A theoretical investigation into the effect of solvent on crystal morphology of 1-methyl-3,4,5-trinitro-1H-pyrazole (MTNP)

Abstract

The solvent has a significant effect on the crystal morphology of 1-methyl-3,4,5-trinitro-1H-pyrazole (MTNP). The attachment energy model was employed to predict the crystal morphology of MTNP in vacuum, and the main habit facets were obtained. On this basis, the interface models between the ethanol solvent and the crystal surface were constructed and simulated by molecular dynamics method, their interactions were analyzed in detail by radial distribution function and mean square displacement. The final crystal morphology of MTNP in ethanol solvent was obtained using the modified attachment energy model.

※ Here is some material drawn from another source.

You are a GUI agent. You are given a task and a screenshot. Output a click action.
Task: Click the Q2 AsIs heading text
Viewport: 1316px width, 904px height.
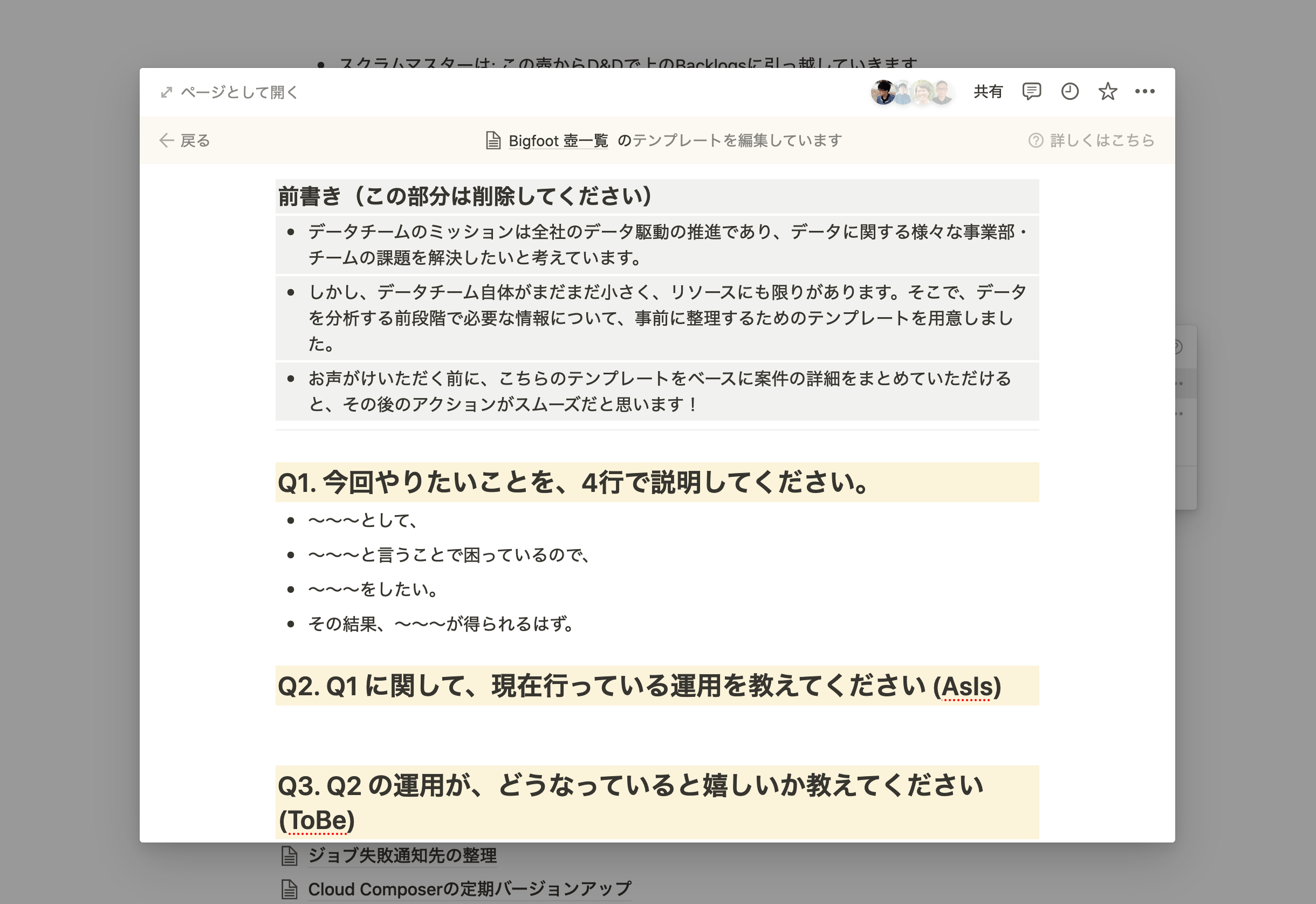[x=639, y=687]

The results show that MTNP crystals simulated in vacuum have up to 10 habit faces, of which the (1 1 0) and (2 0 0) faces are morphologically more important, accounting for 43.67% and 10.59% of the total surface area, respectively. There is significant hydrogen bonding interaction between the crystal surfaces and the ethanol solvent, which alters the relative growth rates of the different faces and leads to changes in the crystal morphology. The diffusing ability of the ethanol solvent on the crystal face also has a non-negligible effect on the interaction, and the stronger the diffusing ability, the more favorable the interaction. In the presence of ethanol solvent, the (2 0 0) surface disappears and the crystal morphology of MTNP shows a fusiform.